Directions for this task: Produce the tally of lines in the material below that hold "checkbox", without anything else.

Records supplied:
◇ ◇ ◇ ◇
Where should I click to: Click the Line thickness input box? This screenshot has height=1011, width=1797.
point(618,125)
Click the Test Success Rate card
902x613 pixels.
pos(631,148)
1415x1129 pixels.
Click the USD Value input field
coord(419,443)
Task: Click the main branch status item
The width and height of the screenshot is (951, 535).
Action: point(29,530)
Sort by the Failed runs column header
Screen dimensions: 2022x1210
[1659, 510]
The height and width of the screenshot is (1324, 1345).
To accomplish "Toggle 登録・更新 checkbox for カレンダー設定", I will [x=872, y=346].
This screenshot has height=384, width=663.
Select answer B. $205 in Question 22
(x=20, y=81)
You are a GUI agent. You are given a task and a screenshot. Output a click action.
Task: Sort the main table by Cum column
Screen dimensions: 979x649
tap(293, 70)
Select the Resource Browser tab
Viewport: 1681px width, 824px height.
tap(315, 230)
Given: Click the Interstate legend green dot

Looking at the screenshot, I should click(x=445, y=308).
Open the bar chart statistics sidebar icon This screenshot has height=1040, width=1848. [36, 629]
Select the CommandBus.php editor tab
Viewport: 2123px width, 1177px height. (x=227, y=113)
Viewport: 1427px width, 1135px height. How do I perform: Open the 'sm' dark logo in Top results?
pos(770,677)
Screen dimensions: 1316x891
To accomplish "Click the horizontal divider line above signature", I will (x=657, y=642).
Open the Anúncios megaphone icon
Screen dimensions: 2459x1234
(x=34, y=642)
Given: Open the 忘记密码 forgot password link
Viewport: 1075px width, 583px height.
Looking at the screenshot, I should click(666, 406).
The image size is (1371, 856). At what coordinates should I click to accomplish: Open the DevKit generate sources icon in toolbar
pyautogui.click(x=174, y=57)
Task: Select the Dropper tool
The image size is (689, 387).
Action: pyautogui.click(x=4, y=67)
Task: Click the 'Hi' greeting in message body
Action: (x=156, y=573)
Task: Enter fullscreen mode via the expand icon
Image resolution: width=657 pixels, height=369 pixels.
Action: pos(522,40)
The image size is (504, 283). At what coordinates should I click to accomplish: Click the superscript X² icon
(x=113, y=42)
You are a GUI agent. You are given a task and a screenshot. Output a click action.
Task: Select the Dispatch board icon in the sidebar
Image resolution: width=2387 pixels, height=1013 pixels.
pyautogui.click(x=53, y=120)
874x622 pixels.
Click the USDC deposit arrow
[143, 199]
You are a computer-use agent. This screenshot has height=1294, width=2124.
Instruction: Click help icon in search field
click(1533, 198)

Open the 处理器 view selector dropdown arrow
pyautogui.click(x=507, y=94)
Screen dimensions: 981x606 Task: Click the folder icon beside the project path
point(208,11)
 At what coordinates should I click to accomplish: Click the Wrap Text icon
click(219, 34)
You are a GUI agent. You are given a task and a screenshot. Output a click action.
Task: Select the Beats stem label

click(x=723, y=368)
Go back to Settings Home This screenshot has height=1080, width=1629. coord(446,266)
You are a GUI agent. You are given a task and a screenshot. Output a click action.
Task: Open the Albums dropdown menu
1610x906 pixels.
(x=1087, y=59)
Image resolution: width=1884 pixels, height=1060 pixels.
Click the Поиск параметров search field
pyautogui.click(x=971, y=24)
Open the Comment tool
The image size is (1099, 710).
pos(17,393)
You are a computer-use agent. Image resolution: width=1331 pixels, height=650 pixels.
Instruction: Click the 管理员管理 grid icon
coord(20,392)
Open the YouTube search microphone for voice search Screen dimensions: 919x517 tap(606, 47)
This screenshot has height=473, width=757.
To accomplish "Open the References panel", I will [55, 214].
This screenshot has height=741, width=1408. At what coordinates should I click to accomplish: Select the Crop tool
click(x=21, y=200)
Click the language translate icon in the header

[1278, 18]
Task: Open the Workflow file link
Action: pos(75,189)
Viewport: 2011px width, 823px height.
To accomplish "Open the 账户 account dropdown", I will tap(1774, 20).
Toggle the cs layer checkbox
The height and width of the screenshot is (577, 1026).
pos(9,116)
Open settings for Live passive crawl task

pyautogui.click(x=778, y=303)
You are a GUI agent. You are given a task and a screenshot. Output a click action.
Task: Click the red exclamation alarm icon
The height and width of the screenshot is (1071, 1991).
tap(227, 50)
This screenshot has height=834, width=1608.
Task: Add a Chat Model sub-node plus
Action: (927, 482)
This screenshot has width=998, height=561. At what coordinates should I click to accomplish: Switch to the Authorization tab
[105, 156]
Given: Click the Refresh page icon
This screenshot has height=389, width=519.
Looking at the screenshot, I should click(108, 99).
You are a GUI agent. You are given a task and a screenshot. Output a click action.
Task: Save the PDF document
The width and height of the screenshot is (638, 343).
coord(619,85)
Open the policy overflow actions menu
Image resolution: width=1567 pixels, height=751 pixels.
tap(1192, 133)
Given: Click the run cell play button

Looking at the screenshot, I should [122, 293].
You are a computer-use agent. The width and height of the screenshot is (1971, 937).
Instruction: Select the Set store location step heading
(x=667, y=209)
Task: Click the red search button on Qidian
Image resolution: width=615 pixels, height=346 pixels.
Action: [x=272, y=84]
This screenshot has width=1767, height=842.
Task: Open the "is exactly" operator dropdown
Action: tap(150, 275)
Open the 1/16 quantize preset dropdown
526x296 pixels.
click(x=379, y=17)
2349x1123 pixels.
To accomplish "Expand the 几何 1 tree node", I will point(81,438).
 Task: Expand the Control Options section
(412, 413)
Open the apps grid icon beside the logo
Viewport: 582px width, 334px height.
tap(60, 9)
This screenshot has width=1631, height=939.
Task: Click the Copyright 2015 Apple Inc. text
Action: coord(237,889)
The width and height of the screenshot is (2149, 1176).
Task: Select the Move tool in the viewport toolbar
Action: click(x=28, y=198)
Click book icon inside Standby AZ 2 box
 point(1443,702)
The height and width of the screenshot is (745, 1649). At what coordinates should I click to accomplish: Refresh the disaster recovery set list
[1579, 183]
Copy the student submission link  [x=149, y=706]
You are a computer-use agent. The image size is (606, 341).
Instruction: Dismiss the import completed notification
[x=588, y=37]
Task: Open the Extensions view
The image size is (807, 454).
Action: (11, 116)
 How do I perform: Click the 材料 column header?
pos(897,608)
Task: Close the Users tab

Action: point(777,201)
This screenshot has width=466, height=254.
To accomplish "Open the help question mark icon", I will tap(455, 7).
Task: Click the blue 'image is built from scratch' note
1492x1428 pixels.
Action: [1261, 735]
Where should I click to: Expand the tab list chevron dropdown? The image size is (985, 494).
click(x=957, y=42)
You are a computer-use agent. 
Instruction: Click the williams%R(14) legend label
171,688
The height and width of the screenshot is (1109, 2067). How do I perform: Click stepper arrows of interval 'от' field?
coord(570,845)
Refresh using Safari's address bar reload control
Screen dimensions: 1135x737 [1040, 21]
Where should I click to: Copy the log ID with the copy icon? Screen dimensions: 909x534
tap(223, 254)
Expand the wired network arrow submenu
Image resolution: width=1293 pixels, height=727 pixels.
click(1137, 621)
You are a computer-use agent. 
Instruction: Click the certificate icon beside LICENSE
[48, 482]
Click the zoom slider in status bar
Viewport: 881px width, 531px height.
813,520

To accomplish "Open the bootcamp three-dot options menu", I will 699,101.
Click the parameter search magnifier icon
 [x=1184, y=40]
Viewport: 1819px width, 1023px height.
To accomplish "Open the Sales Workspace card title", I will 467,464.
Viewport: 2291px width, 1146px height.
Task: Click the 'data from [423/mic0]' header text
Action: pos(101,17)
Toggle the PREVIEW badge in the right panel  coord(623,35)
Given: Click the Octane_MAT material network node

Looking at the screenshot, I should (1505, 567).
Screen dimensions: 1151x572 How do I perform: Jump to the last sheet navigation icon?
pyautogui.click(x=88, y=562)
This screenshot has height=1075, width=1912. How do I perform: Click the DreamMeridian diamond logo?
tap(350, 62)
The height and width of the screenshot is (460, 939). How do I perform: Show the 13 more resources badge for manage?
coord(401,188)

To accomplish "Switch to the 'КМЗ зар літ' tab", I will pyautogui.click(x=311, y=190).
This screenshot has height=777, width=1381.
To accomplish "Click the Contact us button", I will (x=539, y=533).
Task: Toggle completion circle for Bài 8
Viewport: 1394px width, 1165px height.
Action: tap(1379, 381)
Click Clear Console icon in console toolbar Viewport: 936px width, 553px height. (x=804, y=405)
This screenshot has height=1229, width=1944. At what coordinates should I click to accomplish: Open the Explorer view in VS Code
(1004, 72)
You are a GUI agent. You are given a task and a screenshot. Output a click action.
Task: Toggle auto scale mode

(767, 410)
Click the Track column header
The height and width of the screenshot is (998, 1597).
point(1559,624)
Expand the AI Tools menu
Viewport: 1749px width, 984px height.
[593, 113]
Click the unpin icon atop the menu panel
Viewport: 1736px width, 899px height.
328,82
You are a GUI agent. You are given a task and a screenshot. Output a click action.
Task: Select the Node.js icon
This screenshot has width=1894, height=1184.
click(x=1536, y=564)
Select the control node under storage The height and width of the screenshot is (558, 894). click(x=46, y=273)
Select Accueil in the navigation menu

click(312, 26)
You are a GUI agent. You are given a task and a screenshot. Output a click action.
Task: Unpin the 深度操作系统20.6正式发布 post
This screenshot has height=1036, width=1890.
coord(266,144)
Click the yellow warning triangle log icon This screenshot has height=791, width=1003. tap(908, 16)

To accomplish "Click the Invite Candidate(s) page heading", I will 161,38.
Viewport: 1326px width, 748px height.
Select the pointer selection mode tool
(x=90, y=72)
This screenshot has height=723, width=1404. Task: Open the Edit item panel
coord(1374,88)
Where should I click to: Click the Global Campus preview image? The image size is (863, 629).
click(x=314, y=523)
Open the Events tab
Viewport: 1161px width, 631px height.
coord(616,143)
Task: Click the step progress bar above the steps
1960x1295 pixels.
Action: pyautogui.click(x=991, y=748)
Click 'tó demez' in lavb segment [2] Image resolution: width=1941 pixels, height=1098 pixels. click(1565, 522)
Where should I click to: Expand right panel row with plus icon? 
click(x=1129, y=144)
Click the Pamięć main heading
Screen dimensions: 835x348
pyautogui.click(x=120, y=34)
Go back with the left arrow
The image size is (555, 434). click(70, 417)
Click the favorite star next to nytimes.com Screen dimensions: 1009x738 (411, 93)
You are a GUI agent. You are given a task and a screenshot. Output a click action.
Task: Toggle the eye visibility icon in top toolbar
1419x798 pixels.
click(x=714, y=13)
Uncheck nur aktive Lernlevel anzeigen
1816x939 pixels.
◇ ◇ ◇ ◇
Result: 2